The newlyweds become symbiotic, as Jan deteriorates Bess spirals into Biblical depression, her world torn asunder by her Scandinavian giant’s fall. Bess’s kindly sister-in-law Dodo fears for the worst, fears history repeating itself. Alongside Bess’s besotted doctor, Dodo is her only other champion fighting against the insular community and their petty vision of faith and devotion. When Jan, out of it on painkillers makes his twisted demands of Bess, Dodo tries her best to protect her.
Bess believes wholeheartedly that matrimony is “when two people are joined in God.” Her relationship with Jan is a conduit to God’s love and by taking lovers and describing her exploits to her husband she can save him and honour her obligations to God. Jan is her test, her trial from The Almighty and Bess aims to pass it with flying colours, but as her actions become more reckless in her mission to save him, the physical and mental violence enacted on her becomes ever more monstrous.

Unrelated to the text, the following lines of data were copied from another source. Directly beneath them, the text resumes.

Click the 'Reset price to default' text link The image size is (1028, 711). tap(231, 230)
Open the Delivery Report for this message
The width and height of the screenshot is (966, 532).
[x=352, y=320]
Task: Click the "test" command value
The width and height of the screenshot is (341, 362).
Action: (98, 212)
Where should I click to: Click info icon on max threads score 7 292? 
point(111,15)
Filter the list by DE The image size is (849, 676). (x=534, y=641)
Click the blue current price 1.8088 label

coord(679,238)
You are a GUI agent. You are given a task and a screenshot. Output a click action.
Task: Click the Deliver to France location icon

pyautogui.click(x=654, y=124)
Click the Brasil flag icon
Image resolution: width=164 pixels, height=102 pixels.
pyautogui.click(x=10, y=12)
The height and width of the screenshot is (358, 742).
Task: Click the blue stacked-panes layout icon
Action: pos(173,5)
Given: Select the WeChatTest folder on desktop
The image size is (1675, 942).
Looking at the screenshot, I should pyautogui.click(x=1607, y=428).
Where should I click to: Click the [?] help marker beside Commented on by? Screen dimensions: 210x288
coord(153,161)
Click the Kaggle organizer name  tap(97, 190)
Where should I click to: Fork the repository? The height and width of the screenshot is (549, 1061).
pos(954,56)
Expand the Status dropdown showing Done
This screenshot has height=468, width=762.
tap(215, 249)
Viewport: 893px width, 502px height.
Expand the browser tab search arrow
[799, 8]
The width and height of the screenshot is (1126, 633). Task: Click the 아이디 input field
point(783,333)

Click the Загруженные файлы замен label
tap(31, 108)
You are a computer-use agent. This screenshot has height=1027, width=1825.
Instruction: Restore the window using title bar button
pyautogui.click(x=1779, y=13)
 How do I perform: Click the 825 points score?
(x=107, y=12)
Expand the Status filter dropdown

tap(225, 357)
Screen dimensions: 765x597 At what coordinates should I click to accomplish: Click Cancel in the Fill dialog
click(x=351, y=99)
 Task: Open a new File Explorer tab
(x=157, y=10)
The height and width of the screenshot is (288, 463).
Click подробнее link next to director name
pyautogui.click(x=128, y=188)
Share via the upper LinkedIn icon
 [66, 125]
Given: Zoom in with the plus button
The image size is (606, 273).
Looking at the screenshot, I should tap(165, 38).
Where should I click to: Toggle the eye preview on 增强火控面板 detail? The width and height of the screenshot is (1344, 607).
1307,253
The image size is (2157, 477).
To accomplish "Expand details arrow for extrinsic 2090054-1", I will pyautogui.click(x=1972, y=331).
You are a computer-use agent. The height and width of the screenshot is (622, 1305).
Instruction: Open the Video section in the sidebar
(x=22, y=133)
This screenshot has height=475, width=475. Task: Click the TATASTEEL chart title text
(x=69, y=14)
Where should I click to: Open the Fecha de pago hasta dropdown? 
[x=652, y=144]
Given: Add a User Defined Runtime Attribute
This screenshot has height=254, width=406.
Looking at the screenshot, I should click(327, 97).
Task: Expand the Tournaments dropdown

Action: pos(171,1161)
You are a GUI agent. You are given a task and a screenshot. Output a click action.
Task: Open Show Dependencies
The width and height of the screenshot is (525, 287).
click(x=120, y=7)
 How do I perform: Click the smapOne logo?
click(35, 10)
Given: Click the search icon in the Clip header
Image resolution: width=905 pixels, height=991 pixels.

Von Trier believes religion is a substitute for childhood rituals that help us retain control over cosmic events that are beyond our capabilities to do anything about. The director was terrified of the atom bomb as a boy and Bess’s desperate situation is as apocalyptic as the threat of nuclear annihilation. She is De Sade’s “Justine” exploited and humiliated and ultimately struck down because of her unwavering belief in a merciful God that grants the most perverted of miracles after her selfless sacrifice.
Framed by a series of stunning Per Kirkeby panoramas, “Breaking The Waves” is marshaled into strict chapters that are at odds with the quasi Dogme 95 restrictions Von Trier imposed on himself (and of course broke). The chapters in case Bess on her fateful path, a rigidity that can’t be broken no matter how pure of heart she is. Kirkeby’s visions force us to look upon God’s majesty whether we believe in him or not, making us contemplate our insignificant existence in the universe and how we can sometimes break the waves of conformity that cover so much of our planet.